- Episode no.: Season 5 Episode 14
- Directed by: Chris Song
- Written by: Nora Smith
- Production code: 5ASA02
- Original air date: March 8, 2015

Guest appearances
- Brian Huskey as Terry; Dana Snyder as Sheldon;

Episode chronology
| ← Previous "The Gayle Tales" | Next → "Adventures in Chinchilla-sitting" |
- Bob's Burgers season 5

= L'il Hard Dad =

"L'il Hard Dad" is the 14th episode of the fifth season of the animated comedy series Bob's Burgers and the overall 81st episode, and is written by Nora Smith and directed by Chris Song. It aired on Fox in the United States on March 8, 2015.

==Plot==
Bob buys a model of the helicopter from the movie True Lies and test-flies it in the alley behind the restaurant. Upon landing, however, the helicopter instantly falls apart. Bob calls the person from whom he bought the helicopter, a man named Sheldon Felds. Upon finding that Sheldon doesn't do refunds for “crash landings,” Bob takes it upon himself to ask for a refund in person. Gene, who had been previously horrified by his own inaction when Tina was about to get hit by a pair of falling shoes, goes with his father to prove to himself he has the ability to take action in bad situations.

Bob arrives at Sheldon's apartment and is again refused to be given a refund. When Bob refuses to leave, Sheldon attacks him with a drone outfitted with a long metal rod for poking. Bob and Gene “regroup” in a dumpster and return to find Sheldon waiting for them with several fish-shaped drones, which shoot B.B. pellets at Bob.

Bob, still insistent on fighting Sheldon, goes to local hobby shop The Hobby Hole to buy a new helicopter with which to combat Sheldon's machines. He meets an employee named Terry, who informs him Sheldon used to work at the Hobby Hole before he was fired for stealing food from out of the fridge in the break room that didn't belong to him and for attacking his co-workers with helicopters – including Terry, who still has a BB pellet lodged in his knee. Terry initially warns Bob not to go up against Sheldon but, realizing he can make a buck off Bob, sells him a $300 “Vanquisher” helicopter.

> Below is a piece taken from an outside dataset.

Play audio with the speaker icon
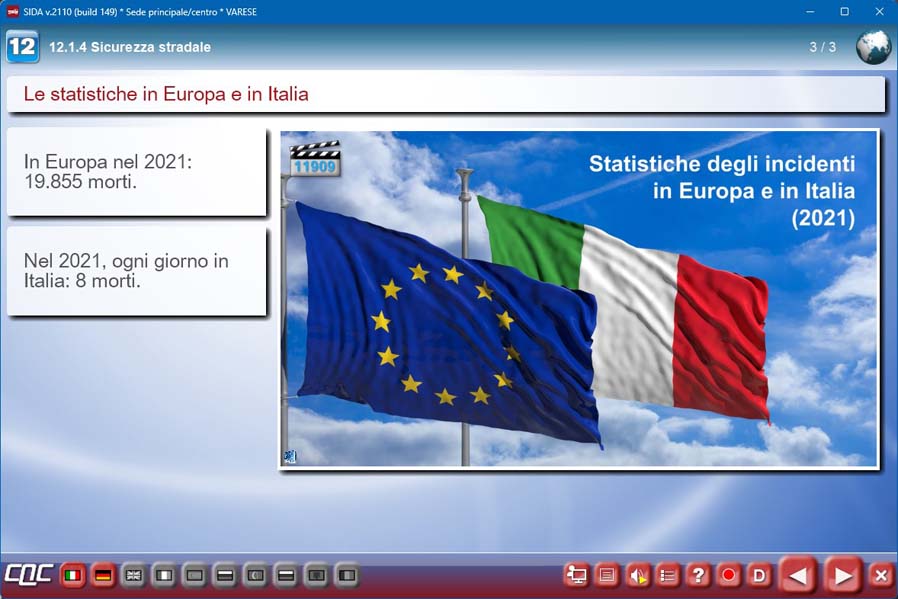Image resolution: width=898 pixels, height=599 pixels. tap(637, 575)
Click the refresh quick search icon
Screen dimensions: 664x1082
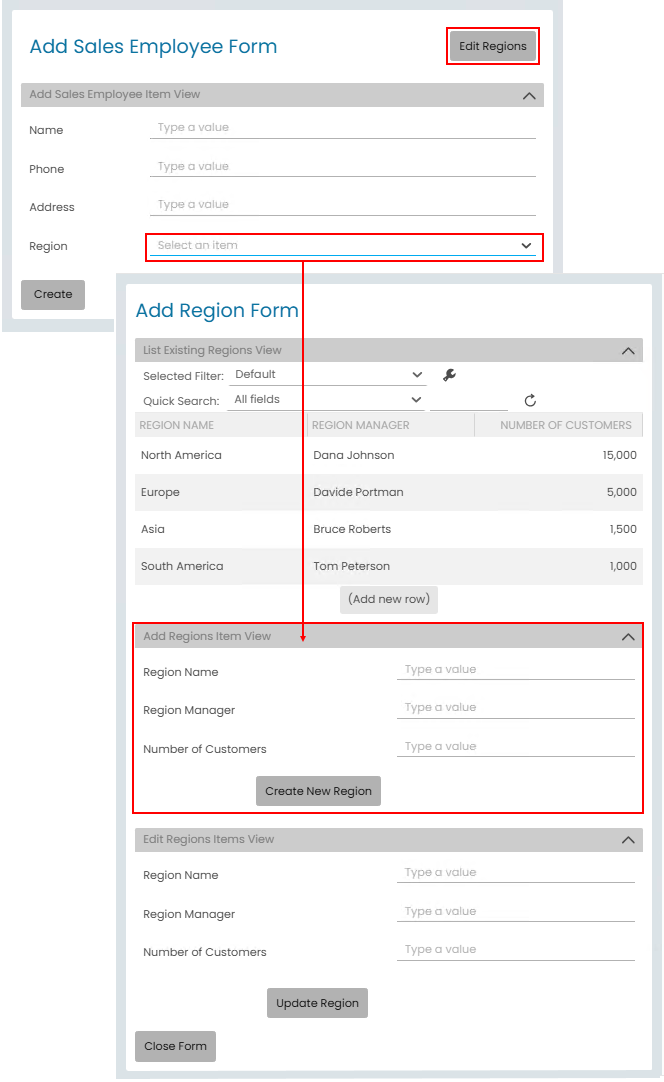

Bob arrives at Sheldon's apartment, climbs onto a roof across the street, and declares an air battle. Sheldon responds by sending out a “Vanquisher-er", a Vanquisher customized to destroy other Vanquishers. Bob loses his balance on the roof and is trapped hanging off a ledge, from where Sheldon shoots Bob's posterior full of darts. Terry and two other Hobby Hole employees arrive with their own combat copters and take on Sheldon. The intense air battle rages as Bob hangs off the building in pain. Realizing the futility and ridiculousness of the situation, Gene encourages everyone to “let it the freak go.” The Hobby Hole employees and Sheldon make amends, and Bob and Gene return home.

Meanwhile, Tina must do a report on The Call Of The Wild but is struggling to get through the book. Linda admits she never did her assigned readings in school, instead using “pizzazz” to impress her teachers. Linda dresses Tina up like a dog, ties a wheelbarrow to her back in lieu of a sled, and choreographs an elaborate musical number that Tina can neither sing nor remember. When Tina does the presentation, she tears off her dog outfit and wheelbarrow in a fit of frustration. The teacher and class are both impressed, believing she embodied the “savage” themes of the book with her performance.

==Reception==
Alasdair Wilkins of The A.V. Club gave the episode a B+, saying, "Lil’ Hard Dad" is a fine episode that keeps a particular focus on the Belcher family, with only the helicopter hobbyists and the cameos from Jocelyn and Teddy at the end distracting from the dedicated exploration of the Belchers’ own unique brand of crazy. This isn't the kind of hugely ambitious episode that redefines what Bob’s Burgers can be, but it doesn't need to be. This episode succeeds because it identifies unusual ways to combine the five core characters, and those interactions are just unfamiliar enough to add that extra zip to the gags." The episode received a 1.2 rating and was watched by a total of 2.56 million people. This made it the fifth most watched show on Fox that night, behind Brooklyn Nine-Nine, The Simpsons, Family Guy and The Last Man on Earth.